For group owners to check this, currently, it's visual only and very error prone. Doing it via API can help group owners pull a list of all unconnected users.
Intended users
Group owners
Further details
Take gitlab-silver members as an example, you can see the following via the UI:
Based on the SAML badge, any group owner knows that this user has their SAML account linked. However, the API does not provide any information on the state of SAML via the Members API.

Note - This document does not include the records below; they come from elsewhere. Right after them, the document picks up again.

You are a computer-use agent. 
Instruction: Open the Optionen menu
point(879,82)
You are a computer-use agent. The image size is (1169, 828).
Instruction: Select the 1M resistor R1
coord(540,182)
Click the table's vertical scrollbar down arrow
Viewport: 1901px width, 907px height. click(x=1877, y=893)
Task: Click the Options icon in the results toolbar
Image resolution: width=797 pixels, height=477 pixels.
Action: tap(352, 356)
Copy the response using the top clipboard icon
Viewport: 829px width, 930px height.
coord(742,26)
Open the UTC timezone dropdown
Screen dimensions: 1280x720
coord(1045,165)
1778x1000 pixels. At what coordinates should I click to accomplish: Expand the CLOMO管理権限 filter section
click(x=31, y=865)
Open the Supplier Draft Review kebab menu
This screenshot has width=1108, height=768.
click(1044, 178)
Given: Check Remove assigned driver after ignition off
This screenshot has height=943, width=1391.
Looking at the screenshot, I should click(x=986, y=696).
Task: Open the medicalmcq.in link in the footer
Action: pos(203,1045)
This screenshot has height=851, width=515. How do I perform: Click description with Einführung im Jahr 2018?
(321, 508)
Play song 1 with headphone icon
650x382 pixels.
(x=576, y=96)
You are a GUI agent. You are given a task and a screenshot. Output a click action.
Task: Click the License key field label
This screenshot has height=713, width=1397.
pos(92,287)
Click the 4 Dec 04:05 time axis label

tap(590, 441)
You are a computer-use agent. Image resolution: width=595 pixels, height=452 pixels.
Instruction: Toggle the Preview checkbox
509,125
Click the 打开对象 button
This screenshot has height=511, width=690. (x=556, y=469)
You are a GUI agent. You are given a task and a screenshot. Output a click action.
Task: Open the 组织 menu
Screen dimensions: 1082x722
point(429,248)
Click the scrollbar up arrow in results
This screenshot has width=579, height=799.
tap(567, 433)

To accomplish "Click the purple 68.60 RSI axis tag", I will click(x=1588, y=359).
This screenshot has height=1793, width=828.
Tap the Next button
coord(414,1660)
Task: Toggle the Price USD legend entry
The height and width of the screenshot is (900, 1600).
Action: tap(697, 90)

API result via Members API for the same group and user:
{
"id": 4366784,
"name": "Test And-Last",
"username": "test-with-first-and-last-name",
"state": "active",
"avatar_url": "https://secure.gravatar.com/avatar/22c29ea9681c0d04f153a8141c35da03?s=80&d=identicon",
"web_url": "https://gitlab.com/test-with-first-and-last-name",
"access_level": 10,
"expires_at": null
}
Proposal
Provide a SAML connected state, such as "SAML_provided": true
(or false).
Permissions and Security
Since this is already exposed to owners via the UI, this should pose no extra risk.
Documentation
Propose:
- edit example API response in Members API page to include SAML info output: https://docs.gitlab.com/ee/api/members.html
- add note in Groups SAML doc on seeing state via UI and API: https://docs.gitlab.com/ee/user/group/saml_sso/
What does success look like, and how can we measure that?
Group owners can self serve to get an accurate report instead of asking support.